# DOCUMENT EXCERPT
☆ ☆ ☆ ☆ ☆ ☆ ☆

All of lore.kernel.org
 help / color / mirror / Atom feed
From: Andrew Morton <akpm@linux-foundation.org>
To: Mauro Carvalho Chehab <mchehab@infradead.org>
Cc: bluesmoke-devel <bluesmoke-devel@lists.sourceforge.net>,
	LKML <linux-kernel@vger.kernel.org>,
	Andrew Morton <akpm@google.com>
Subject: Re: [PATCH RESEND] driver for i5400 MCH
Date: Tue, 2 Dec 2008 22:33:47 -0800	[thread overview]
Message-ID: <20081202223347.bf6506f1.akpm@linux-foundation.org> (raw)
In-Reply-To: <20081201194623.3ce28246@pedra.chehab.org>

On Mon, 1 Dec 2008 19:46:23 -0200 Mauro Carvalho Chehab <mchehab@infradead.org> wrote:

> EDAC driver for i5400 MCH (Seaburg)
> 
> This driver adds support for i5400 MCH chipset.

checkpatch has fun with this one.

☆ ☆ ☆ ☆ ☆ ☆ ☆

# GIVEN TASK 1
According to the mailing-list reply, which chipset does the new EDAC driver support?
# GIVEN TASK 2
Reproduce the mailing-list reply from "In-Reply-To: <20081201194623.3ce28246@pedra.chehab.org>" up to and including "i5400 MCH (Seaburg)".
# GIVEN TASK 3
Resume the mailing-list reply about the i5400 MCH driver, picking up after its final line.
The records that come next have no connection to the mailing-list reply.

# STORED DATA
☆ ☆ ☆ ☆ ☆ ☆ ☆

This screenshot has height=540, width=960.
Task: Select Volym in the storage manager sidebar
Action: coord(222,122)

☆ ☆ ☆ ☆ ☆ ☆ ☆

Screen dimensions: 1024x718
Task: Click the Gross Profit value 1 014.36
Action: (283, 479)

☆ ☆ ☆ ☆ ☆ ☆ ☆

# EXERCISE OUTPUT 1
The i5400 MCH chipset.

# EXERCISE OUTPUT 2
In-Reply-To: <20081201194623.3ce28246@pedra.chehab.org>

On Mon, 1 Dec 2008 19:46:23 -0200 Mauro Carvalho Chehab <mchehab@infradead.org> wrote:

> EDAC driver for i5400 MCH (Seaburg)

# EXERCISE OUTPUT 3
> Signed-off-by: Mauro Carvalho Chehab <mchehab@redhat.com>

Both you and Ben Woodard are listed under MODULE_AUTHOR.  Should this
patch have Ben's Signed-off-by:?  And/or his From:?

>
> ...
>
> +/* Device 16,
> + * Function 0: System Address
> + * Function 1: Memory Branch Map, Control, Errors Register
> + * Function 2: FSB Error Registers
> + *
> + * All 3 functions of Device 16 (0,1,2) share the SAME DID
> + */
> +#ifndef PCI_DEVICE_ID_INTEL_5400_ERR

This ifndef is unneeded: PCI_DEVICE_ID_INTEL_5400_ERR _is_ defined.

What's more, it is actually bad, because if pci_ids.h were to #define
PCI_DEVICE_ID_INTEL_5400_ERR to something other than 0x4030, the ifndef
would prevent the compiler from informing us of this potential problem.

> +#define PCI_DEVICE_ID_INTEL_5400_ERR  0x4030	/* Device 16 (0,1,2) */
> +#define PCI_DEVICE_ID_INTEL_5400_FBD0 0x4035	/* Device 21 (0,1) */
> +#define PCI_DEVICE_ID_INTEL_5400_FBD1 0x4036	/* Device 21 (0,1) */
> +#endif
> +
>
> ...
>
> +/*
> + * Names to translate bit error into something useful
> + */
> +char *error_name[] = {

error_name is a global symbol.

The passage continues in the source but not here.